SOURCE
-- Start --
The investigative journalism recently published by Norwegian Broadcasting Corporation NRK has left many shocked. Norway has, on average, lost at least 79 square metres of nature per minute over the past five years.
That is a total of 207 square kilometres. The story behind the numbers is also intriguing.
No oversight from the authorities
During 2022, Zander Venter, a geospatial scientist at the Norwegian Institute for Nature Research (NINA), was contacted by Mads Nyborg Støstad. Støstad is a journalist and expert in digital storytelling. His simple question was: Do we have data showing us how much nature our society consumes in Norway?
The journalist had asked Statistics Norway, the Norwegian Institute of Bioeconomy Research (NIBIO), and the Norwegian Environment Agency.
None could give him a straightforward answer.
As Støstad points out in the NRK article, he was both surprised and concerned that the authorities have no oversight of nature loss.
-- End --
Element and text location data
-- Start --
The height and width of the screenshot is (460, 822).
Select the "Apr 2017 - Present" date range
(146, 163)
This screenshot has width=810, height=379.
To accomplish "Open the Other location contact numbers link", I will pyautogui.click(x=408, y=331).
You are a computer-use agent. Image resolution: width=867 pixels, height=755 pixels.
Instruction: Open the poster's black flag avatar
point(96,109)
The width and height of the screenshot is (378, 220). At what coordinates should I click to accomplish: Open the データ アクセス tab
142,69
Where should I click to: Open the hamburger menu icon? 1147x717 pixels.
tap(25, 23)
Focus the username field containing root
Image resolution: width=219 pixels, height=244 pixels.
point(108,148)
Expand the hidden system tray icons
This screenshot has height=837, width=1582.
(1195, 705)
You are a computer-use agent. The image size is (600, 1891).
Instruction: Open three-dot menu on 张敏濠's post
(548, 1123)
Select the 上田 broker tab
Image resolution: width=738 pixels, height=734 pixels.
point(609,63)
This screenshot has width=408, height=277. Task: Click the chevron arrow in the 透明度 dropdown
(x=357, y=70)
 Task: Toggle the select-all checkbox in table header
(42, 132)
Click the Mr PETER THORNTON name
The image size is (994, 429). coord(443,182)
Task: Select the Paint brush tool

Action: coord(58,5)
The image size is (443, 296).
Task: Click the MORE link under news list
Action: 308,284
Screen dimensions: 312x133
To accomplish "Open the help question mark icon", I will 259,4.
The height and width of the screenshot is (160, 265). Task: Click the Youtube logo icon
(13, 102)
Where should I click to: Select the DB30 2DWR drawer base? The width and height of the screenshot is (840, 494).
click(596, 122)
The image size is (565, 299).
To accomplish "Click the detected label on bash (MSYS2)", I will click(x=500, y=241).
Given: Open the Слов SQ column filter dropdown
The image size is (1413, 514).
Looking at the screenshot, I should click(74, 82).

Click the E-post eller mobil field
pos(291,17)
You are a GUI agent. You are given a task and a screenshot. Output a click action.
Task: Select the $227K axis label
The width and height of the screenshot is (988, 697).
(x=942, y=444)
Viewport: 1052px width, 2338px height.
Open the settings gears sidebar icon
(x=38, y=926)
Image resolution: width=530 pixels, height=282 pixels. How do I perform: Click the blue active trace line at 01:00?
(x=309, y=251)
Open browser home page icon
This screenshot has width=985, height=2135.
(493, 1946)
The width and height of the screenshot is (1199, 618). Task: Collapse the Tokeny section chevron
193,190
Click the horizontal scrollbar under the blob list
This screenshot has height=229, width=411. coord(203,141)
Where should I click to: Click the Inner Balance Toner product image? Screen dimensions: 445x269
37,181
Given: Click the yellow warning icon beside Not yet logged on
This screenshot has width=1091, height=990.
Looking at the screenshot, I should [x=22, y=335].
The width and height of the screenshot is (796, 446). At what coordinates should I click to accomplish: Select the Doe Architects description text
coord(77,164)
-- End --
TO BE DONE
1. Answer these questions using the article on nature loss in Norway.
(a) On average, how much nature per minute has Norway lost over the past five years?
(b) What is Zander Venter's job, and at which institute does he work?
(c) Which three bodies had the journalist asked before contacting Venter?
2. Reproduce word for word everything in the article on nature loss in Norway from "The journalist had" down to "of nature loss.".

SOLUTIONS IN ORDER
1.
(a) At least 79 square meters per minute.
(b) He is a geospatial scientist at the Norwegian Institute for Nature Research (NINA).
(c) Statistics Norway, the Norwegian Institute of Bioeconomy Research (NIBIO), and the Norwegian Environment Agency.

2.
The journalist had asked Statistics Norway, the Norwegian Institute of Bioeconomy Research (NIBIO), and the Norwegian Environment Agency.
None could give him a straightforward answer.
As Støstad points out in the NRK article, he was both surprised and concerned that the authorities have no oversight of nature loss.